Dans un article écrit en 1879 pour la revue Nineteenth Century, Lord Dunraven raconte l’étrange vision d’un lac, en Nouvelle-Ecosse, qu’il a visité l’année précédente. ( Un jour, un serviteur indien raconta que dans un lac tout proche les rochers émergeaient de plus en plus, ce qui ne fut pas sans m’étonner. Je suis donc allé voir ce spectacle, sûr que l’on verrait les rochers sortir de l’eau et se diriger vers la terre sèche. Le lac est considérablement étendu, mais peu profond et regorge de grosses masses rocheuses. Beaucoup semblent être complètement sorties du lac et sont maintenant perchées au sec à 14 m environ de la rive. Vous pourrez en voir de toutes les tailles : des blocs de 1,8 à 2,4 m de diamètre jusqu’à des pierres qu’un homme pourrait soulever. On en trouve, de plus, à tous les stades de leur progression, certaines à 90 m ou plus de la rive et d’autres apparemment au début de leur progression, d’autres à mi-chemin et d’autres encore… perchées au sec. Dans tous les cas, elles ont creusé derrière elles un sillon plus ou moins important. Lord Dunraven remarqua aussi un énorme spécimen à quelque distance du bord de l’eau. Il était précédé d’un amalgame de pierres et de terre de 1 m de haut. Il avait creusé derrière lui, d’une largeur exactement égale à la sienne, un sillon qui courait jusqu’au rivage avant de se perdre dans l’eau. A la fin de l’année 1879, une lettre publiée dans le Scientifique American expliquait ce phénomène tout à fait étrange et ressemblant étonnamment à celui des playas.
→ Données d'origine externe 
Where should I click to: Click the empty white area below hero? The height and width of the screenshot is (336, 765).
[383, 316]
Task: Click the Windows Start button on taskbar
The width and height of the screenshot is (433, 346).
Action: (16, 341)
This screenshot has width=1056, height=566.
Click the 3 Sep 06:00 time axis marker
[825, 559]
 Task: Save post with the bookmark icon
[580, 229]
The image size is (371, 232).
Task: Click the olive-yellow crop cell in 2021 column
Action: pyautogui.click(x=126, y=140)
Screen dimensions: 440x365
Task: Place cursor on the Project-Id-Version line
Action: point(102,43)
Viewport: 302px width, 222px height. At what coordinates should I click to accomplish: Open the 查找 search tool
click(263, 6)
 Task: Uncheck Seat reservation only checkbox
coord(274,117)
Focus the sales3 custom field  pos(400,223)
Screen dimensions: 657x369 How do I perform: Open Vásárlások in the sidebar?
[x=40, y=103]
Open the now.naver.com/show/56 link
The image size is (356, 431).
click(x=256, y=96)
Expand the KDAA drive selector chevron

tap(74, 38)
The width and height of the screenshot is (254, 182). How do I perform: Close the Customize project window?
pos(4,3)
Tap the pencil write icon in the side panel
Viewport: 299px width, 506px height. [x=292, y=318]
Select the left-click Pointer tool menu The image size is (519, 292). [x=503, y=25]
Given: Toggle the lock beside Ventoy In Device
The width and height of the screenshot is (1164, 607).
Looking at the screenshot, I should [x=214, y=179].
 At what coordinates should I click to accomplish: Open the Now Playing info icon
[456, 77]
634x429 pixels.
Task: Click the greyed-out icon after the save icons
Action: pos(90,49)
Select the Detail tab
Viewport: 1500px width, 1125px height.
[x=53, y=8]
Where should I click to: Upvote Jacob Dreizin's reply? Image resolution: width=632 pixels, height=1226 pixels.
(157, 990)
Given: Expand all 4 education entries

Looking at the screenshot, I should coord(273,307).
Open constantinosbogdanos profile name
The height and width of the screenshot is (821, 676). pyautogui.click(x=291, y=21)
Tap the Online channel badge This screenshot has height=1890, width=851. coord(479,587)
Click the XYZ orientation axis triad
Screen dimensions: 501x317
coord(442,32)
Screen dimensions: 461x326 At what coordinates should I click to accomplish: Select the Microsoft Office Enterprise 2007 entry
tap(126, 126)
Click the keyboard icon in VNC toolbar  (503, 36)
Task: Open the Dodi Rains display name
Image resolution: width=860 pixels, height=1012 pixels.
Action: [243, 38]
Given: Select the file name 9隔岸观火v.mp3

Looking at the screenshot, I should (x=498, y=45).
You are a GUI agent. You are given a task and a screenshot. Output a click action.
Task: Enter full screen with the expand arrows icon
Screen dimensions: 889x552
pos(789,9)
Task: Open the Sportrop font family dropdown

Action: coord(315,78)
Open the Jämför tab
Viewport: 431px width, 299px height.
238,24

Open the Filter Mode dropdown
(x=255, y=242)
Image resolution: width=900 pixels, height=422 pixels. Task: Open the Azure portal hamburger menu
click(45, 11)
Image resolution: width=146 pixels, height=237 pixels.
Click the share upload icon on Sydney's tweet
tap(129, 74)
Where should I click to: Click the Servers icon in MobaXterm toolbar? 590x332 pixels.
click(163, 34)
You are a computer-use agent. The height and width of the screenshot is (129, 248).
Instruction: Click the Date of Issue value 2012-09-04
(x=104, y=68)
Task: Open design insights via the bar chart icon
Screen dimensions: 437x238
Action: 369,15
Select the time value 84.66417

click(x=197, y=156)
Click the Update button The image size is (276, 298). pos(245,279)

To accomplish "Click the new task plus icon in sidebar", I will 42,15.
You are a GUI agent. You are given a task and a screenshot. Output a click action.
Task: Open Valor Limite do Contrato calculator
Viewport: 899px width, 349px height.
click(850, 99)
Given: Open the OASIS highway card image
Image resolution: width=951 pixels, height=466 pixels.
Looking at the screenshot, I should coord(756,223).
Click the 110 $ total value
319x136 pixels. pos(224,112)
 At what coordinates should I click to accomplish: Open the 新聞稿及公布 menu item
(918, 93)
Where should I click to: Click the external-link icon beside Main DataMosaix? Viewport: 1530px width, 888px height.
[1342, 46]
L’auteur qui signait J.W.A. prétendait avoir observé des phénomènes identiques dans d’autres lacs canadiens. Selon son explication, l’effet est beaucoup plus spectaculaire dans des lacs peu profonds, en partie entourés de rives abruptes ou de collines. La glace, en se formant, s’étend et exerce une poussée dans toutes les directions. Les collines forment d’un côté un obstacle inébranlable, ce qui a pour effet de doubler la poussée sur le rivage ouvert. En eau plus profonde, la glace se répand jusqu’au fond du lac et y emprisonne les roches. Quand son volume augmente, elle emporte avec elle les rochers et tout autre débris ; Elle les dépose plus loin quand cesse sa dilatation, et à la fonte des neiges. Chaque hiver, la glace se dilate et fond : les mouvements cumulés seraient ainsi assez importants pour pousser les rochers sur la terre ferme. En 1884, dans le Scientific American, le professeur Charles A. White proposa une explication au mystère des « lacs emmurés » de l’Iowa c’est ainsi qu’on les appelle. On pensait à l’origine qu’ils étaient l’œuvre d’une race aujourd’hui disparue. Ce sont, selon le professeur, les poussées glaciaires successives qui ont déposé des blocs compacts de terre de graviers et de galets tout autour des lacs peu profonds. On peut donc donner une explication à ces mouvements. Mais l’aspect surréaliste de ces playas, ces rochers et les sillons qu’ils ont creusés derrière eux nous font encore une fois prendre conscience de tous les mystères et de toutes les merveilles de la nature.